▶ _To be done_
[1] Check each statement against the fading channel property descriptions and answer yes or no, quoting the words that decide it. (a) Turning on output normalization normalizes channel outputs by the number of transmit antennas. (b) An InitialTime that is not a multiple of 1/SampleRate is rounded up to the nearest sample position. (c) With 'Global stream' selected, the reset object function also reinitializes the random number stream.
[2] From the fading channel property descriptions, copy the stretch from "When InitialTime is" through "or 'mt19937ar with seed'.".
[3] Proceed with the fading channel property descriptions, picking up after their final line.

▶ _Selected extract_
-------------------------

This property applies when you set the SpatialCorrelationSpecification property to 'Combined'.

Data Types: double
Complex Number Support: Yes

Antenna selection scheme, specified as 'Off', 'Tx', 'Rx', or 'Tx and Rx'.

Tx represents transmit antennas and Rx represents receive antennas. When you configure any antenna selection other than the default setting, the object requires one or more inputs to specify which antennas are selected for signal transmission. For more information, see Antenna Selection.

Data Types: char

Normalize channel outputs, specified as true or false.

• When you set this property to true, channel outputs are normalized by the number of receive antennas.

• When you set this property to false, channel outputs are not normalized.

Data Types: logical

Channel model fading technique, specified as 'Filtered Gaussian noise' or 'Sum of sinusoids'.

Data Types: char

Number of sinusoids used to model the fading process, specified as a positive integer.

Dependencies

This property applies when FadingTechnique is 'Sum of sinusoids'.

Data Types: double

Source to control the start time of the fading process, specified as 'Property' or 'Input port'.

• 'Property' -- Use the InitialTime property to set the initial time offset.

• 'Input port' -- Specify the start time of the fading process by using the initialtime input to the object. The input value can change in consecutive calls to the object.

Dependencies

This property applies when FadingTechnique is 'Sum of sinusoids'.

Initial time offset for the fading model in seconds, specified as a nonnegative scalar.

When InitialTime is not a multiple of 1/SampleRate, it is rounded up to the nearest sample position.

Dependencies

This property applies when the FadingTechnique property is set to 'Sum of sinusoids' and the InitialTimeSource property is set to 'Property'.

Data Types: double

Source of the random number stream, specified as 'Global stream' or 'mt19937ar with seed'.

• 'Global stream' -- The current global random number stream is used for normally distributed random number generation. In this case, the reset object function resets the filters only.

• 'mt19937ar with seed' -- The mt19937ar algorithm is used for normally distributed random number generation. In this case, the reset object function resets the filters and also reinitializes the random number stream to the value of the Seed property.

Data Types: char

Initial seed of the mt19937ar random number stream, specified as a nonnegative integer. When the reset object function is called, the mt19937ar random number stream is reinitialized to the Seed value.

Dependencies

This property applies when you set the RandomStream property to 'mt19937ar with seed'.

-------------------------

▶ _Provided material_
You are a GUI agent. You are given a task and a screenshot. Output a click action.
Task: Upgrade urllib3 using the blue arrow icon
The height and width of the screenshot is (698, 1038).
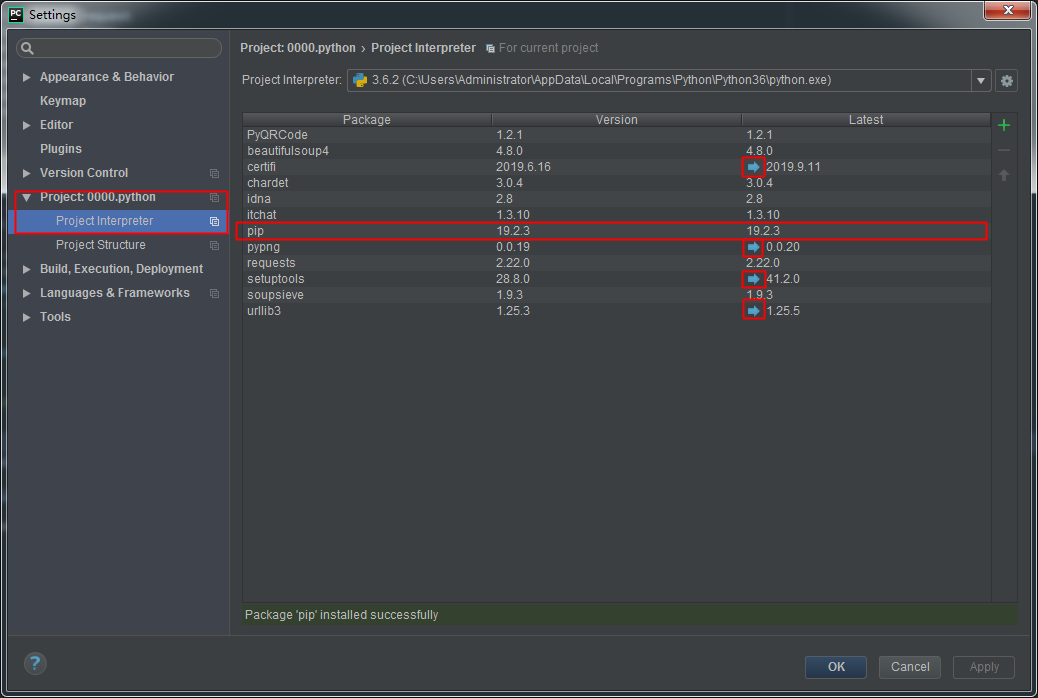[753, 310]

-------------------------

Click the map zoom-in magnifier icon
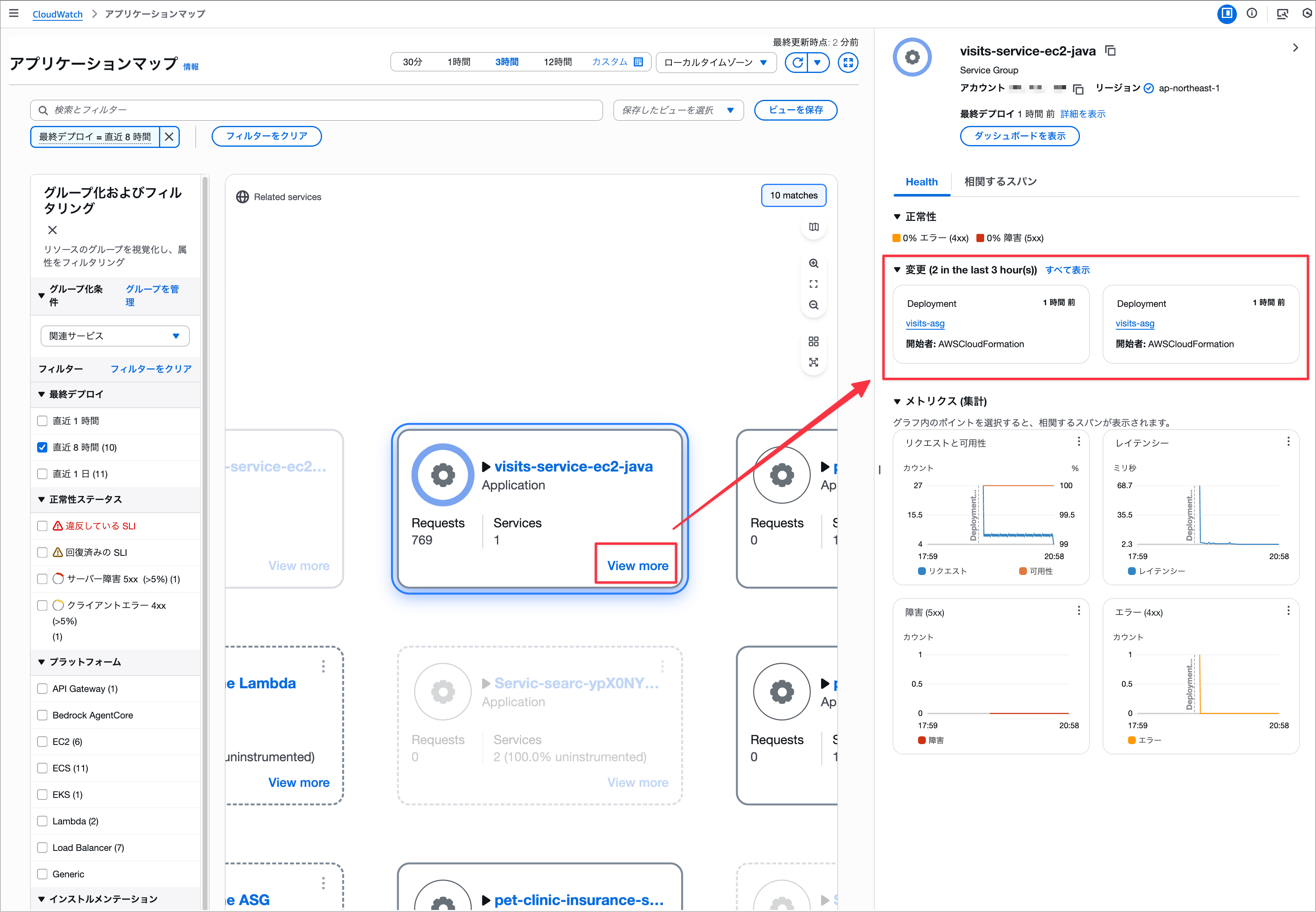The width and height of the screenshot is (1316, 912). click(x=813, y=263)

-------------------------

▶ _Per-task outputs_
[1]
(a) No: "channel outputs are normalized by the number of receive antennas."
(b) Yes: "When InitialTime is not a multiple of 1/SampleRate, it is rounded up to the nearest sample position."
(c) No: "In this case, the reset object function resets the filters only."

[2]
When InitialTime is not a multiple of 1/SampleRate, it is rounded up to the nearest sample position.

Dependencies

This property applies when the FadingTechnique property is set to 'Sum of sinusoids' and the InitialTimeSource property is set to 'Property'.

Data Types: double

Source of the random number stream, specified as 'Global stream' or 'mt19937ar with seed'.

[3]
Data Types: double

Option to output path gains, specified as false or true. Set this property to true to output the channel path gains of the underlying fading process.

Data Types: logical

Channel visualization preference, specified as 'Off', 'Impulse response', 'Frequency response', 'Impulse and frequency responses', or 'Doppler spectrum'. When visualization is on, the selected channel characteristics, such as impulse response or Doppler spectrum, display in a separate window. For more information, see Channel Visualization.

Dependencies

Visualization applies only when the FadingTechnique property is set to 'Filtered Gaussian noise'.

Transmit-receive antenna pair to display, specified as a 1-by-2 vector, where the first element corresponds to the desired transmit antenna and the second element corresponds to the desired receive antenna. At this time, only a single pair can be displayed.

Dependencies

This property applies when Visualization is not Off.

Path for which the Doppler spectrum is displayed, specified as a positive integer from 1 to NP, where NP equals the value of the PathDelays property.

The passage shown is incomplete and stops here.